_INFORMATION SHOWN:_
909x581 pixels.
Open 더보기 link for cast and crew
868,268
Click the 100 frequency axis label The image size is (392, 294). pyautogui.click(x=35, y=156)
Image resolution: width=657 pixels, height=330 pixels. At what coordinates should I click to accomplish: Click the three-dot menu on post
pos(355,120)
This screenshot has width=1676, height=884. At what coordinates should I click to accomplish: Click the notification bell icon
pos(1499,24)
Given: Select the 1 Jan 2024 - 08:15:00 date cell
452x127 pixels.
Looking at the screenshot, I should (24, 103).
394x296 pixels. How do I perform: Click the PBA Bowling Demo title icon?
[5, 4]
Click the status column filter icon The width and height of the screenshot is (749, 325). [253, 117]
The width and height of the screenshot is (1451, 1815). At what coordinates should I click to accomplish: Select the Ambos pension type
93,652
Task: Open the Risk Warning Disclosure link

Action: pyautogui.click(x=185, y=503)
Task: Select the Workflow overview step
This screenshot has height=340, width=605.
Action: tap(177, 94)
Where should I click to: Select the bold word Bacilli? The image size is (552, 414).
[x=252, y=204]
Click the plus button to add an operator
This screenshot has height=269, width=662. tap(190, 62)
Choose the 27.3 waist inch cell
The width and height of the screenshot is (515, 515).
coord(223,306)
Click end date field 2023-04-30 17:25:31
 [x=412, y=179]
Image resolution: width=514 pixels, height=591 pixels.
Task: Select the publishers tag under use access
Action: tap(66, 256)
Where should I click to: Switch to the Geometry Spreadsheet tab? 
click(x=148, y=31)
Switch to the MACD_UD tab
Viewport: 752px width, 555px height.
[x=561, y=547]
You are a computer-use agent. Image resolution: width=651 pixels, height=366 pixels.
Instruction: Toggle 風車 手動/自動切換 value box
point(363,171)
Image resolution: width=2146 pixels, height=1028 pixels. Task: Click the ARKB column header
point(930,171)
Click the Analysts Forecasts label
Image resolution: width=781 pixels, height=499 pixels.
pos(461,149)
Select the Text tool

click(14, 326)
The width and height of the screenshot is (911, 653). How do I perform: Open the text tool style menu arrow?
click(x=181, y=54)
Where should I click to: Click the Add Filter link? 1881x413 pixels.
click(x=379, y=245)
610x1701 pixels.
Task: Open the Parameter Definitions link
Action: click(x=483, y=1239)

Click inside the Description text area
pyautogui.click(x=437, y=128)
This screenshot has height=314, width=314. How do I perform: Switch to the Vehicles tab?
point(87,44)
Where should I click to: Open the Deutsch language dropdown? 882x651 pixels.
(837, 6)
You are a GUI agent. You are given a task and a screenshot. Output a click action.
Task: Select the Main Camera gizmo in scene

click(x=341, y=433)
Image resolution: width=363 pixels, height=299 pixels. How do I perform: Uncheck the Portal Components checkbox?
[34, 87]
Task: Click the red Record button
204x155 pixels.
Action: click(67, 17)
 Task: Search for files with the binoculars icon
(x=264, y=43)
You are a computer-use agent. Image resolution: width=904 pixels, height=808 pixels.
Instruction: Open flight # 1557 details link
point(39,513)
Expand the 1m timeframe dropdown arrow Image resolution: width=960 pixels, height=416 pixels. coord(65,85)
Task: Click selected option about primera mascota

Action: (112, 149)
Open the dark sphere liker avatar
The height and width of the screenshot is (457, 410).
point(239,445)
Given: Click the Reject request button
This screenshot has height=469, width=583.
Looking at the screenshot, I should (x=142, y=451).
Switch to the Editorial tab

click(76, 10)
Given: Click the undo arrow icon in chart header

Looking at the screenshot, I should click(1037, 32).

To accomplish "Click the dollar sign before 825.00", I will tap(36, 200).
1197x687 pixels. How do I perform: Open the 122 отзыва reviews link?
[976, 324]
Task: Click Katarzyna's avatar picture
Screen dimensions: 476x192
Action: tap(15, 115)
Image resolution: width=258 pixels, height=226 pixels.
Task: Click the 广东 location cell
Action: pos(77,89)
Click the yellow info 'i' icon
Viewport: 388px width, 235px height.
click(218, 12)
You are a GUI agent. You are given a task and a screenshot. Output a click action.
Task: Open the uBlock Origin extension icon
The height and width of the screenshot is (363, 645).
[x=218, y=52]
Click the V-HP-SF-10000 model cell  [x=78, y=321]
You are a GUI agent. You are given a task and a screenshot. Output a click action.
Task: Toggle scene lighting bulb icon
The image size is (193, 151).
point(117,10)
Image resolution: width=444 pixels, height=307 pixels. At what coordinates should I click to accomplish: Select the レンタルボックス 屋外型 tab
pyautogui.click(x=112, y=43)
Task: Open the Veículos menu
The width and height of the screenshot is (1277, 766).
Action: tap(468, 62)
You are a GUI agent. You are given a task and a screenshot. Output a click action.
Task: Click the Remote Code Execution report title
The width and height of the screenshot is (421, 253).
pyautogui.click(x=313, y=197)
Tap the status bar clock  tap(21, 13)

_SHORT EXERCISE:_ Reproduce everything from the line containing "Task: Open the Veículos menu" down to the end of the material above, requests included, offsetting every coordinate in the answers by adding 20 to it.

_RESULT OF THE TASK:_
Task: Open the Veículos menu
The width and height of the screenshot is (1277, 766).
Action: tap(488, 82)
You are a GUI agent. You are given a task and a screenshot. Output a click action.
Task: Click the Remote Code Execution report title
The width and height of the screenshot is (421, 253).
pyautogui.click(x=333, y=217)
Tap the status bar clock  tap(41, 33)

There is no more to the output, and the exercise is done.